Son of Bigfoot (Ben Stassen / Jeremy Degruson, 2017)

Ben Stassen's 2013 animated movie The House of Magic, while initially rather underwhelming, was a film which certainly improved with repeated viewings.  Since that effort, Stassen has co-directed (with Vincent Kesteloot) Robinson Crusoe, but for Son of Bigfoot the Belgian filmmaker has reteamed with his House of Magic partner Jeremy Degruson.  Happily, Son of Bigfoot, which features terrific animation, stands as Stassen's best achievement so far, and the humour in it should appeal to both children and adults alike.
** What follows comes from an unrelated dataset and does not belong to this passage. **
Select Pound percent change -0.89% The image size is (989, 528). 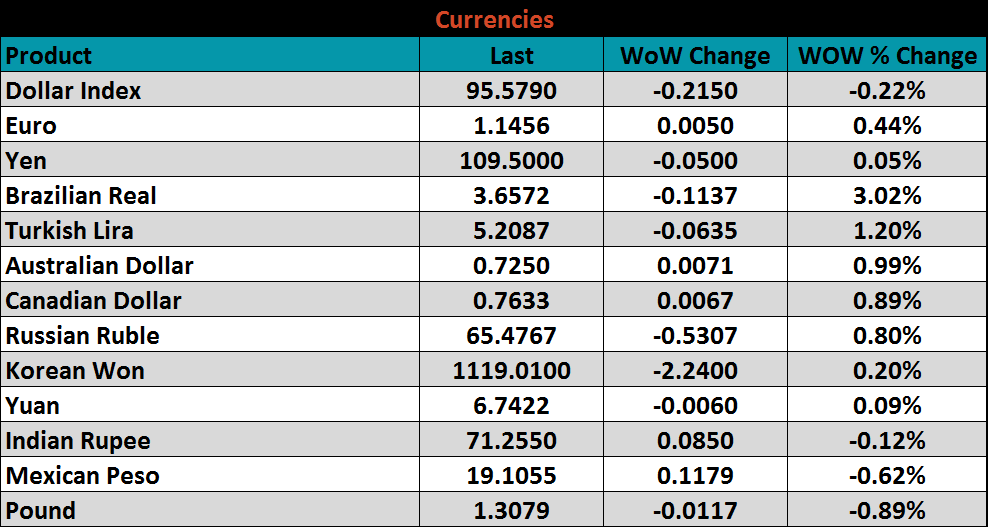887,511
The story centres on Adam, a young teen who is finding school rather difficult on account of a trio of bullies who won't give him any peace.  Adam's problems are compounded by both his hair and feet growing at a rate which neither scissors nor shoes can keep up with.  As the boy struggles to keep these strange developments from his (single) mum, the mother/son relationship becomes rather strained.  With not much in life going his way - there’s also a complication involving a girl he likes - Adam starts to think about tracking down his mysteriously absent father.

The movie's title has already informed us, assuming Adam is the son in question, who his dad is.  We soon have it confirmed that Adam's father is indeed Sasquatch, and he's been living in the woods for years in order to avoid detection by an evil pharmaceutical company who are desperately searching for a hair growth formula.  Adam locates his dad in the forest, but is soon joined by henchmen from the nefarious corporation; thankfully, some determined woodland creatures are on hand to lend support to Bigfoot and son.

As mentioned earlier, Son of Bigfoot's animation is especially good, and in technical terms the movie is easily the best of Stassen's films.  For a film where much of the focus is on hair, the animation has to be just right, and here the style is both convincing and appealing.  For perhaps the first time, Stassen's studio nWave have made a film that can at least take on the likes of Dreamworks, Blue Sky and Pixar, even if it will probably come off second best.  It remains to see where nWave will go from here - earlier this year, they parted ways with the heavyweight StudioCanal (who were nonetheless involved in Son of Bigfoot), although Stassen claims that his company will now move on to more expensive productions.  While many Bigfoot movies have come and gone over the years - Bobcat Goldthwait's Willow Creek being a recent, nerve-shredding example - Son of Bigfoot stands as a fresh, child-friendly take on the legend.